H2NorthEast, developed by energy infrastructure firm Kellas Midstream, will explore the production of up to 1GW of low carbon “blue” hydrogen using gas already imported through the company’s CATS Terminal at Seal Sands.
More than 95% of the CO2 produced will be captured and transported offshore for storage via infrastructure developed by the Northern Endurance Partnership, which is planned to also serve the Net Zero Teesside Power carbon capture, utilisation and storage plant at Teesworks. This partnership will create the largest industrial decarbonisation project in the UK.

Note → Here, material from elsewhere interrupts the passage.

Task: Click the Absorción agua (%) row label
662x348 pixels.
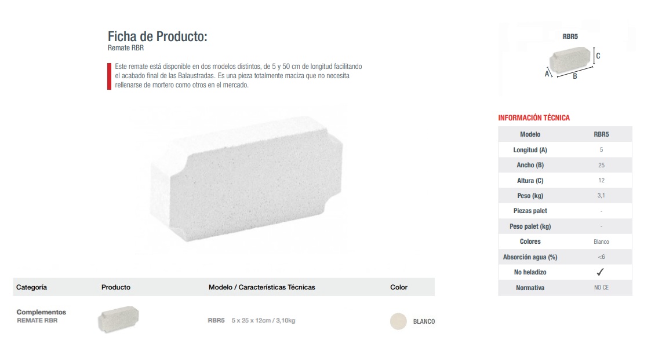Action: pos(530,257)
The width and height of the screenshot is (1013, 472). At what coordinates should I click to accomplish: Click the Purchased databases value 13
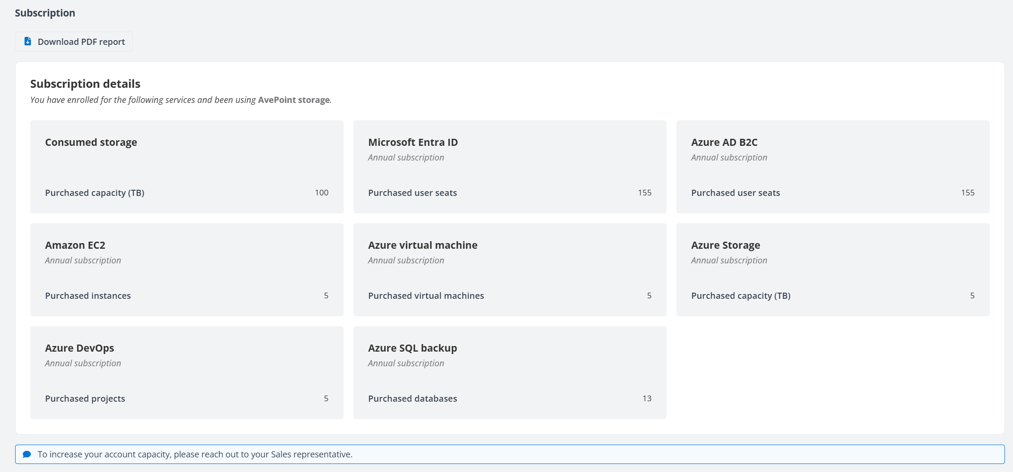647,398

The facility aims to save more than two million tonnes of the UK’s CO2 emissions and create around 400 direct and indirect long-term operational jobs together with around 1,200 jobs during construction.

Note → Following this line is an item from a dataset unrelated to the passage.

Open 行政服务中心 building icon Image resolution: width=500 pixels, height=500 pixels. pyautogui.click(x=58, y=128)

This is the second such “blue” hydrogen project being developed in the region, following an announcement in March that bp that it will establish a facility in the region, also targeting 1GW of hydrogen production by 2030. It also follows other hydrogen schemes in the region, including the pilot of hydrogen-powered vehicles at key organisations, including Teesside International Airport, as part Tees Valley’s designation as the UK’s first Hydrogen Transport Hub.
Tees Valley Mayor Ben Houchen said: “This is yet another major hydrogen project coming to our region, bringing more than 1,000 jobs during construction and, in the long term, hundreds of high-quality, well-paid roles that local people are crying out for and deserve.
“More than that, it will also decarbonise a significant proportion of UK North Sea gas production and tie into other fantastic schemes that are helping us drive forward our net zero ambitions.
“This also further underlines how Teesside, Darlington and Hartlepool are increasingly on the map and the go-to place for innovative projects, including a raft of developments in the hydrogen sector. Thanks to schemes at Teesworks and across our region, and our status as the UK’s first Hydrogen Transport Hub, we’re leading the UK on clean energy solutions like never before.”
The firm now has submitted an application for H2NorthEast as part of the Department for Business, Energy and Industrial Strategy’s cluster application under the East Coast Cluster bid and, if successful, the facility aims to be operational by 2027.
Andy Hessell, Kellas Midstream’s Managing Director said: “Kellas’ blue hydrogen facility H2NorthEast is a significant infrastructure project that will not only help decarbonise industry in Teesside but will also create hundreds of construction roles over a three-year development period as well as long term plant operation roles for at least 25 years.”
Jacob Young, MP for Redcar and chair of the APPG on Hydrogen, said: “As we move towards our net-zero future, Hydrogen is playing an increasingly important role in terms of the UK’s energy economy.
“In Teesside, we already produce a huge proportion of the UK’s hydrogen and it’s great to see Kellas’ plans build on that, making use of the existing CATS Terminal infrastructure, which would create yet another leading facility here in our region.
“When we talk about a Green Industrial Revolution, this is what we mean – hundreds of high-quality, well-paid jobs working towards decarbonising our industry and energy supply.
“The Government’s recently announced comprehensive Hydrogen Strategy cements the UK as a global leader in the Hydrogen economy, and it’s that ambition that’s being realised here in Teesside.”